From the line with "You are a computer-use" through the line with "Instruction: Click the", inclusive, return each line of the data below exactly and leave the rest out.

Data:
■ ■ ■

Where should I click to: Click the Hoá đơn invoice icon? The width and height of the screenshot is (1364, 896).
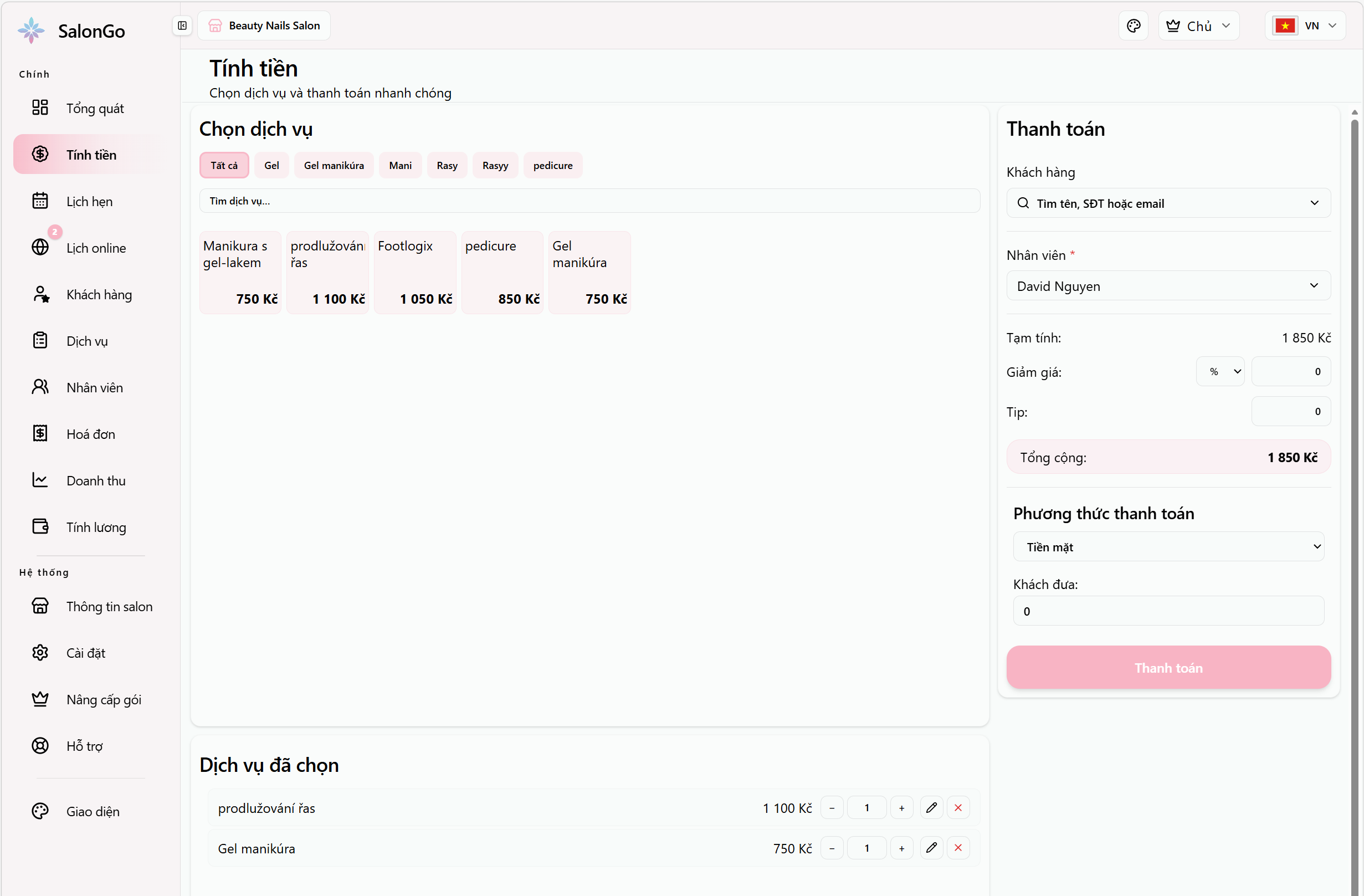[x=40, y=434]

■ ■ ■

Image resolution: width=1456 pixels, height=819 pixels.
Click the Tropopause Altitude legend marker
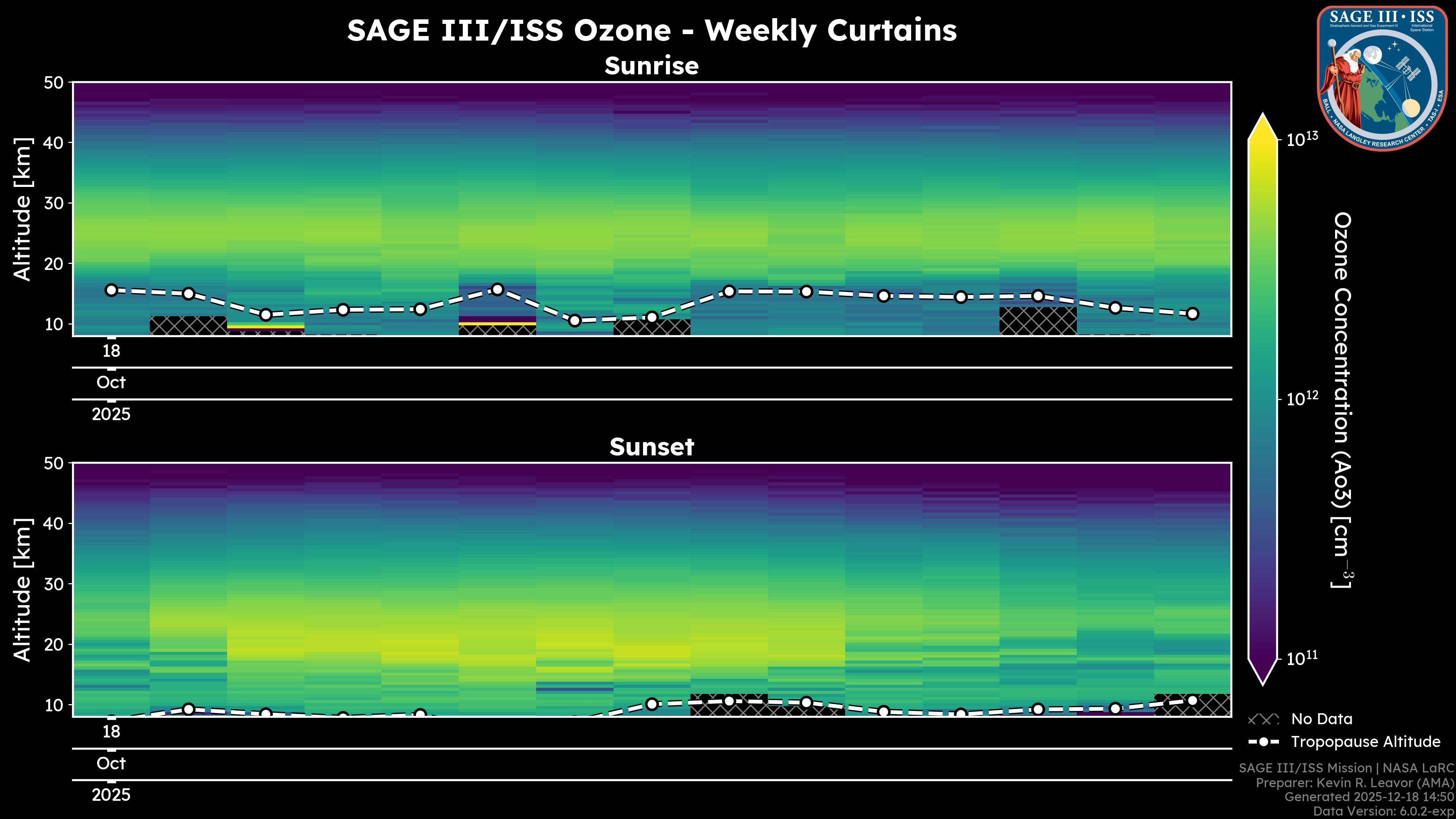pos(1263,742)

■ ■ ■

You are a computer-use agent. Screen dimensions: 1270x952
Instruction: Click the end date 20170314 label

■ ■ ■

Response below:
You are a computer-use agent. Screen dimensions: 1270x952
Instruction: Click the end date 20170314 label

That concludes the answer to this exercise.